Brute force and elegant fight scenes

About a month back I happened to watch some random Kannada movie playing on TV starring wifebeater Darshan (it was called “Boss”, I think). It seemed like yet another of those typical masala flicks, with twin brothers and a weeping mother and lots of rowdies and corporate rivalry and all that. Overall it was a mostly sad movie but for me the biggest turn-off was the final fight-scene that takes place in some warehouse.

Ever since I was a kid, I’ve been a big fan of action movies. After we got our VCP, I remember going up to the videotape rental store close to home every Saturday evening and asking for “some fighting movie”. I didn’t care at all for the story or the lack of  it in any movie I saw. All I cared about was for “action”. After I had whetted my initial appetite for “fighting movies” by watching a bunch of Shankarnag action flicks (CBI Shankar, the Sangliana movies, etc.) my father started bringing home James Bond movies. I remember watching You Only Live Twice and Moonraker back then. I remember watching The Spy Who Loved Me, too, but there was a problem with the tape so I wasn’t able to watch it fully.

Coming back to Darshan and Boss, the turn-off about the fight scene was that it was an unbelievable “brute force” scene. The hero, a rather muscular sort of guy, singlehandedly beats up a whole bunch of bad guys. And it’s not even in the traditional form where the bad guys come one by one. They all come together and attack him and he repels them all simultaneously by means of sheer superhuman muscular strength. There was absolutely no fun in watching it. It was a similar story with the Puneet Rajkumar starrer Jackie, which I saw on TV last weekend. Though it was a rather well-made movie with a nice (and unusual) storyline, it again suffered from the problem of a superhuman hero who would overpower bad guys by means of muscular strength.

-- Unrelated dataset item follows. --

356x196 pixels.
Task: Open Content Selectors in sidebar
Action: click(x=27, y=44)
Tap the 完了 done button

Earlier today I happened to watch the “Indian James Bond movie” Goadalli CID 999 starring Dr. Rajkumar. A rather poor attempt to make a “James Bond style” movie in Kannada, with a rather lame plot and underground hideouts involving automatic doors and the likes. The redeeming feature of the movie, though, was the fight scenes, especially the ones with Narasimharaju (who plays CID 888, 999’s sidekick). Clearly recognizing that this fellow didn’t have any means of brawn to beat up the bad guys, the fight scenes were “elegant”, where the good guy uses his brain rather than muscular strength in order to overpower the villains. So you have a gun that fires ten seconds after the trigger is pulled, and you have the good guy getting the bad guys to shoot each other, and things like that. It was a joy to watch.

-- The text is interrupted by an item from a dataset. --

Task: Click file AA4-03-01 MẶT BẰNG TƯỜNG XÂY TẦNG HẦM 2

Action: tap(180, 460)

The unfortunate trend in recent Kannada movies, though, is to make a superpower hero who simply beats the bad guys, which completely takes the joy out of fight scenes. That clever movement to deflect a punch, the use of easily available props to get away from the bad guys, setting bad guys against each other, stuff like this is completely missing from these movies. One reason could be that directors are not imaginative enough to put more care into fight scenes to make them enjoyable (though this is doubtful given that the general quality of Kannada movies in the last 5 years is better than that of earlier movies). The other reason has to do with the actors who play these roles. Perhaps they want to build up a superhero kind of image among their fans, one in which they can do no wrong and are supremely powerful. And a scene where they have to rely more on their intelligence and trickery to win a fight might go against this kind of an image they want to cultivate. Whatever it is, it only goes to remove entertainment value from a fight which could have been a joy to watch.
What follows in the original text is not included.